To do >>
The entries are to be output in full, word for word.

(Stored data entries)
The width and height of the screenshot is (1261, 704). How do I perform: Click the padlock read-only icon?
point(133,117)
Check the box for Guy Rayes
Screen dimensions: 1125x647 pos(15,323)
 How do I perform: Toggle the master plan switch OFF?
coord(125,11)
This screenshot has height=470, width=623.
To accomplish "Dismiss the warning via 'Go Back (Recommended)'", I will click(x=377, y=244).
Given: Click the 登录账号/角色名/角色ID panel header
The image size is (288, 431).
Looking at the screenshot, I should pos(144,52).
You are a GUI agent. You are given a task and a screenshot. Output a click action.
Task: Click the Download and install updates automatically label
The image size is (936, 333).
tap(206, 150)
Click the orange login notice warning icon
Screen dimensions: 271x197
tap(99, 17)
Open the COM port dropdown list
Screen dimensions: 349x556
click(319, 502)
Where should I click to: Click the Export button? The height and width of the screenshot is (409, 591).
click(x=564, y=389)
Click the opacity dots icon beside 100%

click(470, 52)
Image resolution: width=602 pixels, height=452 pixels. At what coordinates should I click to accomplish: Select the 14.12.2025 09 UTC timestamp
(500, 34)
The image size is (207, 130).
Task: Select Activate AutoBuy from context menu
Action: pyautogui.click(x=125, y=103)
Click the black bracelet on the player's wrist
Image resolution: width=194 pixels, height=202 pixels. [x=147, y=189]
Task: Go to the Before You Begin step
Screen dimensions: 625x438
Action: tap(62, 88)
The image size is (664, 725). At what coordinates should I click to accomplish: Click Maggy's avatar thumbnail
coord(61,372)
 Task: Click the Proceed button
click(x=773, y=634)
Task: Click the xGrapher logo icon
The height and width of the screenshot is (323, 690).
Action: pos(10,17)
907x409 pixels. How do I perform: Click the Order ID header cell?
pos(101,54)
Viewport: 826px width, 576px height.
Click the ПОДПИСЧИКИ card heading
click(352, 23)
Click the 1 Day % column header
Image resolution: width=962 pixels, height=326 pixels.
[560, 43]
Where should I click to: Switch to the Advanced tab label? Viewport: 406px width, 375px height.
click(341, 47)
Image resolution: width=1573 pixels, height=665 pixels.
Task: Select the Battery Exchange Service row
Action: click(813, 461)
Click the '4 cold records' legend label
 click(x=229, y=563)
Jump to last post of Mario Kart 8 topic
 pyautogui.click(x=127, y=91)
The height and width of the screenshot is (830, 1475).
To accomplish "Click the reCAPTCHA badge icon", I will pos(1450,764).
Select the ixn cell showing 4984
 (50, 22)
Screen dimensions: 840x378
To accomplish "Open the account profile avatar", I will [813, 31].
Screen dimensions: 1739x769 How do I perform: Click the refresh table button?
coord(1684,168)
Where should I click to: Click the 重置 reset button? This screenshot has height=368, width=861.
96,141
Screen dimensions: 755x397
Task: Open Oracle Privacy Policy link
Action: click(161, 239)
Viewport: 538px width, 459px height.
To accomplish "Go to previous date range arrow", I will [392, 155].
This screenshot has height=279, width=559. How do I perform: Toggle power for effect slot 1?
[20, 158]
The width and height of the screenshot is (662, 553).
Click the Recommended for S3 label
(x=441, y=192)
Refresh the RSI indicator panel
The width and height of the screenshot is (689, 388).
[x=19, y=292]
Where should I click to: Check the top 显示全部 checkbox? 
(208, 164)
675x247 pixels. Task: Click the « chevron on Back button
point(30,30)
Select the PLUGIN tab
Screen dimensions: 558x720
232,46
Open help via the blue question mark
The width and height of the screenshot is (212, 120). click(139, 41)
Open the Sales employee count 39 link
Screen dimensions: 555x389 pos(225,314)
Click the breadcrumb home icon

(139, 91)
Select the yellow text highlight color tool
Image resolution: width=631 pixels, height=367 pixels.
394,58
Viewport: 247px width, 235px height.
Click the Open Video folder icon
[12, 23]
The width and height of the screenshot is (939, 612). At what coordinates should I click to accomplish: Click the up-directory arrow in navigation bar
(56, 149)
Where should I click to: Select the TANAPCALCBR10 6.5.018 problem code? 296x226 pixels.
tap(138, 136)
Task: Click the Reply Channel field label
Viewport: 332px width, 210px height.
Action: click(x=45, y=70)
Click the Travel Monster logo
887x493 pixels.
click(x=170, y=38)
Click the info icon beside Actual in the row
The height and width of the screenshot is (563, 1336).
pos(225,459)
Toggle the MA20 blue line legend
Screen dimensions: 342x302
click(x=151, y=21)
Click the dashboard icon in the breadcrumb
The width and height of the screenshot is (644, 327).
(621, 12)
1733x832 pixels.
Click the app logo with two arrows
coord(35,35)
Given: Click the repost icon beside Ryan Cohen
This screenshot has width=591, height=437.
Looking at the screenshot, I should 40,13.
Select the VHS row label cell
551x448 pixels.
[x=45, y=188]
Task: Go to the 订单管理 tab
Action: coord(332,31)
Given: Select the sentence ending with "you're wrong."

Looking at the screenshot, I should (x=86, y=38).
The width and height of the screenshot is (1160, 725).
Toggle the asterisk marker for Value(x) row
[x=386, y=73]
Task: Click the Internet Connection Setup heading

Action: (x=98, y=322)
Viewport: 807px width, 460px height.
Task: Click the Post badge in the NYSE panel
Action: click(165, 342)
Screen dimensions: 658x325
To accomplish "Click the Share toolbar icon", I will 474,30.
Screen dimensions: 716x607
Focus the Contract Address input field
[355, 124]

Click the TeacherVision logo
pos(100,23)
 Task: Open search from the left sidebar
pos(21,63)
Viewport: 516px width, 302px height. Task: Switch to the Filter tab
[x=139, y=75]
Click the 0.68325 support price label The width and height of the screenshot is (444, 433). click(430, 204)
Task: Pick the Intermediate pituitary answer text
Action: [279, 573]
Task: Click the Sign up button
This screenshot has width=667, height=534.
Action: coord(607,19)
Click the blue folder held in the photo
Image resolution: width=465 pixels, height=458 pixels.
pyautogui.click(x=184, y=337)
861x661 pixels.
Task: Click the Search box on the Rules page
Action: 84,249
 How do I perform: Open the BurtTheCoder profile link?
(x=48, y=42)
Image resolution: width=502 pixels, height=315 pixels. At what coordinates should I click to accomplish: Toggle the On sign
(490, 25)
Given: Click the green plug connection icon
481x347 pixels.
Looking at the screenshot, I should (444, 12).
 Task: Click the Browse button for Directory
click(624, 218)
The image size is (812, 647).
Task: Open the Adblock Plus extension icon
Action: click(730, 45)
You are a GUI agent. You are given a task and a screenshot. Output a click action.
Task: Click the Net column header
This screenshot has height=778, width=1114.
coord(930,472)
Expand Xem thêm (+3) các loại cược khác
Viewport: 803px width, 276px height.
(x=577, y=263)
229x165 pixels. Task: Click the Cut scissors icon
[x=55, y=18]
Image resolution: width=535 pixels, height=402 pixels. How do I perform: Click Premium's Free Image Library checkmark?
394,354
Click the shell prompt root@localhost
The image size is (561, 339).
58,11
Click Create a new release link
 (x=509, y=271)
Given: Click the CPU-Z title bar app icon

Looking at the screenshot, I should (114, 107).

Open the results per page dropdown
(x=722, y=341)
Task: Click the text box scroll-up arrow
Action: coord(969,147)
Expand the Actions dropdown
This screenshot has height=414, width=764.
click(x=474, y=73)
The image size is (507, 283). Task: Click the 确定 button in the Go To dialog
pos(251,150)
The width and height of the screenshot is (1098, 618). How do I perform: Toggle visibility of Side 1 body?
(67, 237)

Response to this exercise >>
The width and height of the screenshot is (1261, 704). How do I perform: Click the padlock read-only icon?
point(133,117)
Check the box for Guy Rayes
Screen dimensions: 1125x647 pos(15,323)
 How do I perform: Toggle the master plan switch OFF?
coord(125,11)
This screenshot has height=470, width=623.
To accomplish "Dismiss the warning via 'Go Back (Recommended)'", I will click(x=377, y=244).
Given: Click the 登录账号/角色名/角色ID panel header
The image size is (288, 431).
Looking at the screenshot, I should pos(144,52).
You are a GUI agent. You are given a task and a screenshot. Output a click action.
Task: Click the Download and install updates automatically label
The image size is (936, 333).
tap(206, 150)
Click the orange login notice warning icon
Screen dimensions: 271x197
tap(99, 17)
Open the COM port dropdown list
Screen dimensions: 349x556
click(319, 502)
Where should I click to: Click the Export button? The height and width of the screenshot is (409, 591).
click(x=564, y=389)
Click the opacity dots icon beside 100%

click(470, 52)
Image resolution: width=602 pixels, height=452 pixels. At what coordinates should I click to accomplish: Select the 14.12.2025 09 UTC timestamp
(500, 34)
The image size is (207, 130).
Task: Select Activate AutoBuy from context menu
Action: pyautogui.click(x=125, y=103)
Click the black bracelet on the player's wrist
Image resolution: width=194 pixels, height=202 pixels. [x=147, y=189]
Task: Go to the Before You Begin step
Screen dimensions: 625x438
Action: tap(62, 88)
The image size is (664, 725). At what coordinates should I click to accomplish: Click Maggy's avatar thumbnail
coord(61,372)
 Task: Click the Proceed button
click(x=773, y=634)
Task: Click the xGrapher logo icon
The height and width of the screenshot is (323, 690).
Action: pos(10,17)
907x409 pixels. How do I perform: Click the Order ID header cell?
pos(101,54)
Viewport: 826px width, 576px height.
Click the ПОДПИСЧИКИ card heading
click(352, 23)
Click the 1 Day % column header
Image resolution: width=962 pixels, height=326 pixels.
[560, 43]
Where should I click to: Switch to the Advanced tab label? Viewport: 406px width, 375px height.
click(341, 47)
Image resolution: width=1573 pixels, height=665 pixels.
Task: Select the Battery Exchange Service row
Action: click(813, 461)
Click the '4 cold records' legend label
 click(x=229, y=563)
Jump to last post of Mario Kart 8 topic
 pyautogui.click(x=127, y=91)
The height and width of the screenshot is (830, 1475).
To accomplish "Click the reCAPTCHA badge icon", I will pos(1450,764).
Select the ixn cell showing 4984
 (50, 22)
Screen dimensions: 840x378
To accomplish "Open the account profile avatar", I will [813, 31].
Screen dimensions: 1739x769 How do I perform: Click the refresh table button?
coord(1684,168)
Where should I click to: Click the 重置 reset button? This screenshot has height=368, width=861.
96,141
Screen dimensions: 755x397
Task: Open Oracle Privacy Policy link
Action: click(161, 239)
Viewport: 538px width, 459px height.
To accomplish "Go to previous date range arrow", I will [392, 155].
This screenshot has height=279, width=559. How do I perform: Toggle power for effect slot 1?
[20, 158]
The width and height of the screenshot is (662, 553).
Click the Recommended for S3 label
(x=441, y=192)
Refresh the RSI indicator panel
The width and height of the screenshot is (689, 388).
[x=19, y=292]
Where should I click to: Check the top 显示全部 checkbox? 
(208, 164)
675x247 pixels. Task: Click the « chevron on Back button
point(30,30)
Select the PLUGIN tab
Screen dimensions: 558x720
232,46
Open help via the blue question mark
The width and height of the screenshot is (212, 120). click(139, 41)
Open the Sales employee count 39 link
Screen dimensions: 555x389 pos(225,314)
Click the breadcrumb home icon

(139, 91)
Select the yellow text highlight color tool
Image resolution: width=631 pixels, height=367 pixels.
394,58
Viewport: 247px width, 235px height.
Click the Open Video folder icon
[12, 23]
The width and height of the screenshot is (939, 612). At what coordinates should I click to accomplish: Click the up-directory arrow in navigation bar
(56, 149)
Where should I click to: Select the TANAPCALCBR10 6.5.018 problem code? 296x226 pixels.
tap(138, 136)
Task: Click the Reply Channel field label
Viewport: 332px width, 210px height.
Action: click(x=45, y=70)
Click the Travel Monster logo
887x493 pixels.
click(x=170, y=38)
Click the info icon beside Actual in the row
The height and width of the screenshot is (563, 1336).
pos(225,459)
Toggle the MA20 blue line legend
Screen dimensions: 342x302
click(x=151, y=21)
Click the dashboard icon in the breadcrumb
The width and height of the screenshot is (644, 327).
(621, 12)
1733x832 pixels.
Click the app logo with two arrows
coord(35,35)
Given: Click the repost icon beside Ryan Cohen
This screenshot has width=591, height=437.
Looking at the screenshot, I should 40,13.
Select the VHS row label cell
551x448 pixels.
[x=45, y=188]
Task: Go to the 订单管理 tab
Action: coord(332,31)
Given: Select the sentence ending with "you're wrong."

Looking at the screenshot, I should (x=86, y=38).
The width and height of the screenshot is (1160, 725).
Toggle the asterisk marker for Value(x) row
[x=386, y=73]
Task: Click the Internet Connection Setup heading

Action: (x=98, y=322)
Viewport: 807px width, 460px height.
Task: Click the Post badge in the NYSE panel
Action: click(165, 342)
Screen dimensions: 658x325
To accomplish "Click the Share toolbar icon", I will 474,30.
Screen dimensions: 716x607
Focus the Contract Address input field
[355, 124]

Click the TeacherVision logo
pos(100,23)
 Task: Open search from the left sidebar
pos(21,63)
Viewport: 516px width, 302px height. Task: Switch to the Filter tab
[x=139, y=75]
Click the 0.68325 support price label The width and height of the screenshot is (444, 433). click(430, 204)
Task: Pick the Intermediate pituitary answer text
Action: [279, 573]
Task: Click the Sign up button
This screenshot has width=667, height=534.
Action: coord(607,19)
Click the blue folder held in the photo
Image resolution: width=465 pixels, height=458 pixels.
pyautogui.click(x=184, y=337)
861x661 pixels.
Task: Click the Search box on the Rules page
Action: 84,249
 How do I perform: Open the BurtTheCoder profile link?
(x=48, y=42)
Image resolution: width=502 pixels, height=315 pixels. At what coordinates should I click to accomplish: Toggle the On sign
(490, 25)
Given: Click the green plug connection icon
481x347 pixels.
Looking at the screenshot, I should (444, 12).
 Task: Click the Browse button for Directory
click(624, 218)
The image size is (812, 647).
Task: Open the Adblock Plus extension icon
Action: click(730, 45)
You are a GUI agent. You are given a task and a screenshot. Output a click action.
Task: Click the Net column header
This screenshot has height=778, width=1114.
coord(930,472)
Expand Xem thêm (+3) các loại cược khác
Viewport: 803px width, 276px height.
(x=577, y=263)
229x165 pixels. Task: Click the Cut scissors icon
[x=55, y=18]
Image resolution: width=535 pixels, height=402 pixels. How do I perform: Click Premium's Free Image Library checkmark?
394,354
Click the shell prompt root@localhost
The image size is (561, 339).
58,11
Click Create a new release link
 (x=509, y=271)
Given: Click the CPU-Z title bar app icon

Looking at the screenshot, I should (114, 107).

Open the results per page dropdown
(x=722, y=341)
Task: Click the text box scroll-up arrow
Action: coord(969,147)
Expand the Actions dropdown
This screenshot has height=414, width=764.
click(x=474, y=73)
The image size is (507, 283). Task: Click the 确定 button in the Go To dialog
pos(251,150)
The width and height of the screenshot is (1098, 618). How do I perform: Toggle visibility of Side 1 body?
(67, 237)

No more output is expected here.